About this exercise: A stretch of the entries below is to be set down exactly, running from the line with "Task: Switch to the Sculpting workspace tab" through the line with "Click the Participants", both included, and no other line.

Given records:
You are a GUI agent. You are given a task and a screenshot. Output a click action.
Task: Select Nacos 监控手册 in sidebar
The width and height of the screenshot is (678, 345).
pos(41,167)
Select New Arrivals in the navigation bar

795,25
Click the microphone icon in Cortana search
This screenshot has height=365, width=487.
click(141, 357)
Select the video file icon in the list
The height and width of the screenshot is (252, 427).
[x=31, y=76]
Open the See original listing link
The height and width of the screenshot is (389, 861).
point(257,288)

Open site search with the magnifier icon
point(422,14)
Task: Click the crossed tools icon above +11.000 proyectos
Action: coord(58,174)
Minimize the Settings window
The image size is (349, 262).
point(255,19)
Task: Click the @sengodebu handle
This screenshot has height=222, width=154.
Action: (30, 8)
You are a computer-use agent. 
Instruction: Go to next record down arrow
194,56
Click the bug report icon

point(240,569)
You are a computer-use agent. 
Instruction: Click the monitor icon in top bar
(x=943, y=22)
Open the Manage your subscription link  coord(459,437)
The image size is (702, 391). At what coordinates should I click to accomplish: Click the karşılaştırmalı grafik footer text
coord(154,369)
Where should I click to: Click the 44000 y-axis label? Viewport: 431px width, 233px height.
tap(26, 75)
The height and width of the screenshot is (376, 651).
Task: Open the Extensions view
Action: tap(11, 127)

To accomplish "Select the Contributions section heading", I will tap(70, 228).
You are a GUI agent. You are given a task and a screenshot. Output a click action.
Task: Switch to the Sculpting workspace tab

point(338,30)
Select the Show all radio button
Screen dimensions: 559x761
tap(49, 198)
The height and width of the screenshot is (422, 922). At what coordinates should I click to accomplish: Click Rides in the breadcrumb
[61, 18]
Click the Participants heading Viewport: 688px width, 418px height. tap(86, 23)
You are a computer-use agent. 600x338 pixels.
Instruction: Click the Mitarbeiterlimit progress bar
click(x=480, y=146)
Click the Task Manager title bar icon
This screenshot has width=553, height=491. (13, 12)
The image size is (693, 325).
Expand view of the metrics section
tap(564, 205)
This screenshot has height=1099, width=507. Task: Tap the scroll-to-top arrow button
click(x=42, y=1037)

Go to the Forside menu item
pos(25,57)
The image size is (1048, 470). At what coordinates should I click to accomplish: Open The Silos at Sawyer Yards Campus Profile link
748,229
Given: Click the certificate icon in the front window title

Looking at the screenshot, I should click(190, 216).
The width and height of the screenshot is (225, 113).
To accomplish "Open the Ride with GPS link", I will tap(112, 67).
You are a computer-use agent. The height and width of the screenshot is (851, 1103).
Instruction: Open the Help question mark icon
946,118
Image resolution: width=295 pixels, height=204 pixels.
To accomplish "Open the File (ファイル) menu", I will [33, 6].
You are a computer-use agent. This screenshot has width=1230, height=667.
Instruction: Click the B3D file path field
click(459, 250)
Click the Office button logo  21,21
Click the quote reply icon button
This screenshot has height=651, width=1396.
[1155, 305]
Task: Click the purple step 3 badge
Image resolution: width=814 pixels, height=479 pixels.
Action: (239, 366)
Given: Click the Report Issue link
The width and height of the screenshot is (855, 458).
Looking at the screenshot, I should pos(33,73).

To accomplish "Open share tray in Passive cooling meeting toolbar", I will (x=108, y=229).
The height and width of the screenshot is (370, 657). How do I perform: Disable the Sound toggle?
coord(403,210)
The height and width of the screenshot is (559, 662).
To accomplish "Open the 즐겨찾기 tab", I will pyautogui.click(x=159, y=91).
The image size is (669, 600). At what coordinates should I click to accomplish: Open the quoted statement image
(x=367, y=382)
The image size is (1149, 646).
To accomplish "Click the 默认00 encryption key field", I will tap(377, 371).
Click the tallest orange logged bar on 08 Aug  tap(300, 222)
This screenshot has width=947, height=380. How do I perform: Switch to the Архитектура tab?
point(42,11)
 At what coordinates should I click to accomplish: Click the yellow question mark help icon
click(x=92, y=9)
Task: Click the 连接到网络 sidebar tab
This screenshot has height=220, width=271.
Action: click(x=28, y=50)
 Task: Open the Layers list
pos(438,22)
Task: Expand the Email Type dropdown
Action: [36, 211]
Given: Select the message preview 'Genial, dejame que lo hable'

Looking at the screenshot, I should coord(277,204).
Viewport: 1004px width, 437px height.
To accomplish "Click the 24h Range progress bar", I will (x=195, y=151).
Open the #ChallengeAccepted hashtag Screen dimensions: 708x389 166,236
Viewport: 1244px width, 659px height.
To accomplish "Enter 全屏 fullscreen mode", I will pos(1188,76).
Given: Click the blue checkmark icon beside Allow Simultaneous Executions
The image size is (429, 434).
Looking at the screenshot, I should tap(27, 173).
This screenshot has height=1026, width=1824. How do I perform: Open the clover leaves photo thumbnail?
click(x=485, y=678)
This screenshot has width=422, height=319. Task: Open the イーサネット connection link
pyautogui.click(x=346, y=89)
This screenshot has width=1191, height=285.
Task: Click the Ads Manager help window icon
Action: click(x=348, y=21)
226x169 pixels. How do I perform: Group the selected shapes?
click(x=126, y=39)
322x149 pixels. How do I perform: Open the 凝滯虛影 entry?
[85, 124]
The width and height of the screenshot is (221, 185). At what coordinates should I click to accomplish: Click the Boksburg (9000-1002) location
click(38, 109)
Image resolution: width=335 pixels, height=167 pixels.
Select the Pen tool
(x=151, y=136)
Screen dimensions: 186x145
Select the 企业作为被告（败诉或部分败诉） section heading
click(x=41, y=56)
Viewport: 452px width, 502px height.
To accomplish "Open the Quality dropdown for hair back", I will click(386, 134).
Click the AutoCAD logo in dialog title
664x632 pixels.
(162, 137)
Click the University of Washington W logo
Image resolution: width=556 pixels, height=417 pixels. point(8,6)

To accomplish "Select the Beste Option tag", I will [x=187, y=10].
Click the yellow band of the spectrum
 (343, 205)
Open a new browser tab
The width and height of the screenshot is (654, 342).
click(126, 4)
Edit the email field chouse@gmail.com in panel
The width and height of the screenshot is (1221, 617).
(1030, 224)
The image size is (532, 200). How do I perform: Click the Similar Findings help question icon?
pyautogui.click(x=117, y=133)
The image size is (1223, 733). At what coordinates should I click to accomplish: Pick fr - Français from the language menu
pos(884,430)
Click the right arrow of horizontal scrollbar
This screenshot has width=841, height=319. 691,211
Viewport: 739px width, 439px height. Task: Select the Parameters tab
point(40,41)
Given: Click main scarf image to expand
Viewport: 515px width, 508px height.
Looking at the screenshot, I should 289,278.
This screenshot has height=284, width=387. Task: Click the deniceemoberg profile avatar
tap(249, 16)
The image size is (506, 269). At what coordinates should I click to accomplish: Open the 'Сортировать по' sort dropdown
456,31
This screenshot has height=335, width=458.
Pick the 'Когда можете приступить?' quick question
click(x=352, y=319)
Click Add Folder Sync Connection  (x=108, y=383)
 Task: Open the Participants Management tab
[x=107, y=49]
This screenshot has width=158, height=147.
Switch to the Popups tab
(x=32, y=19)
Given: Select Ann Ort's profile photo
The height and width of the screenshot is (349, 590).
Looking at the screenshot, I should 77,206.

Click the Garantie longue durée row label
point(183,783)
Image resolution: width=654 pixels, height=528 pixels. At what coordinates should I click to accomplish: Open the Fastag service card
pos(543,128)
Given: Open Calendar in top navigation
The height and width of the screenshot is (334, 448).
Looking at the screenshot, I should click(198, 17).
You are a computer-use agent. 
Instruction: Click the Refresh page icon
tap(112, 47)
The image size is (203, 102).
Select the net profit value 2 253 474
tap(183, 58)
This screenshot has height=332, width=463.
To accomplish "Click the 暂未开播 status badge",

Task output:
Task: Switch to the Sculpting workspace tab

point(338,30)
Select the Show all radio button
Screen dimensions: 559x761
tap(49, 198)
The height and width of the screenshot is (422, 922). At what coordinates should I click to accomplish: Click Rides in the breadcrumb
[61, 18]
Click the Participants heading Viewport: 688px width, 418px height. tap(86, 23)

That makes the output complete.